How is hydrogen sourced?
There are only small amounts of pure hydrogen on Earth. Therefore, to have hydrogen as a fuel source, it must be extracted from other sources. The common sources are water, fossil fuels, and ammonia.
The process that extracts hydrogen from water is called electrolysis. The process that extracts hydrogen from natural gas is called steam methane reforming (SMR). The generic term for extracting hydrogen from ammonia is called cracking. Each of these processes requires energy. Therefore, the source of the energy used to create hydrogen is a significant issue.
What do the colors mean?
When talking about hydrogen, you will often hear of colors. The colors define the energy used to create the hydrogen.

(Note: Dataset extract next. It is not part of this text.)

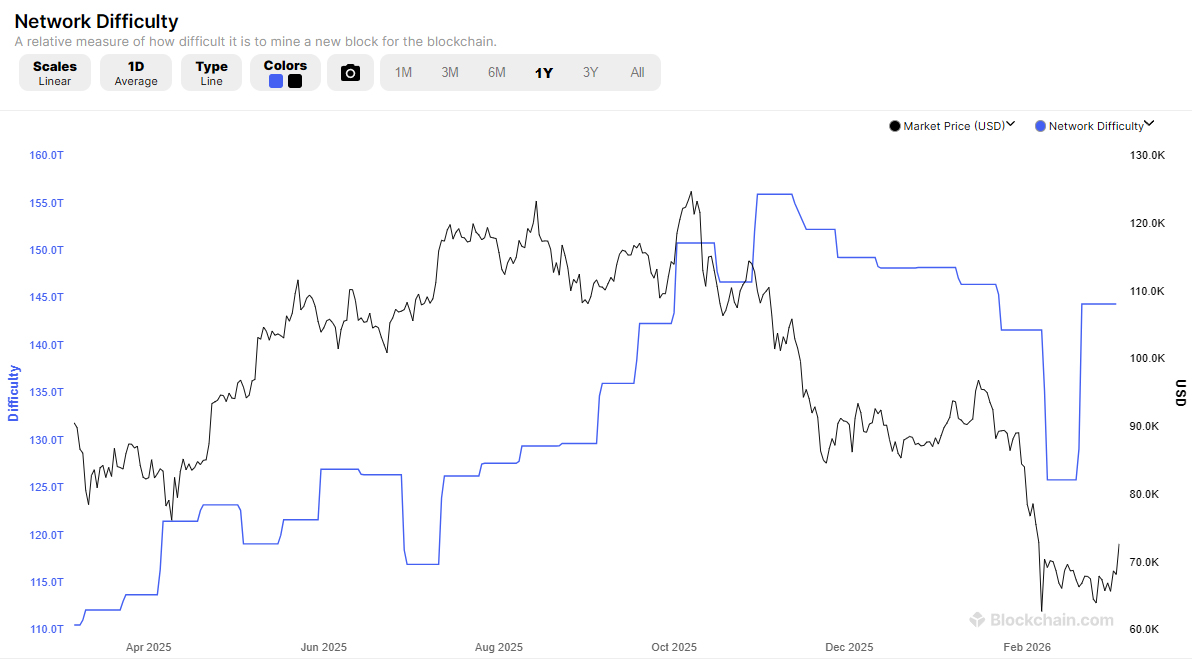Expand the Market Price (USD) dropdown

coord(1010,125)
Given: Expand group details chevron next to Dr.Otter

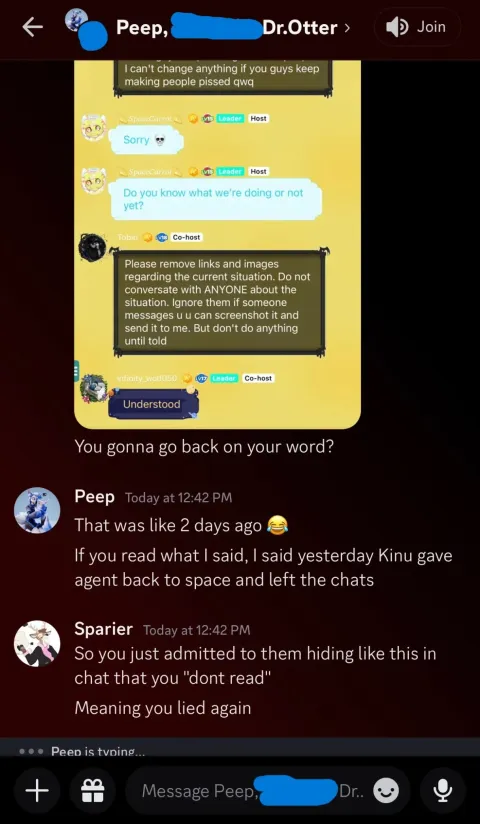Looking at the screenshot, I should click(346, 28).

How are hydrogen fuel cells applied?
Hydrogen fuel cells, like electric vehicle (EV) batteries, power transportation vehicles with electricity. Unlike batteries that store and discharge electricity to power a car, fuel cells generate electricity on demand which means the hydrogen is stored in a car's gas tank like gasoline. So why are we seeing EVs instead of hydrogen fuel cell cars? In a nutshell, it is the lack of a hydrogen infrastructure.
Hydrogen fuel cells need hydrogen to be created on a massive scale relative to current production levels. The hydrogen needs to be transported in pipelines from hydrogen generating stations to distribution centers where it can be trucked and dispensed to filling stations so vehicle tanks can be finally filled. None of this currently exists. With EVs, we already have a significant headstart with the electricity generating scale and transportation needed (although we need more). Distribution and charging stations, while not as far along, is gaining traction.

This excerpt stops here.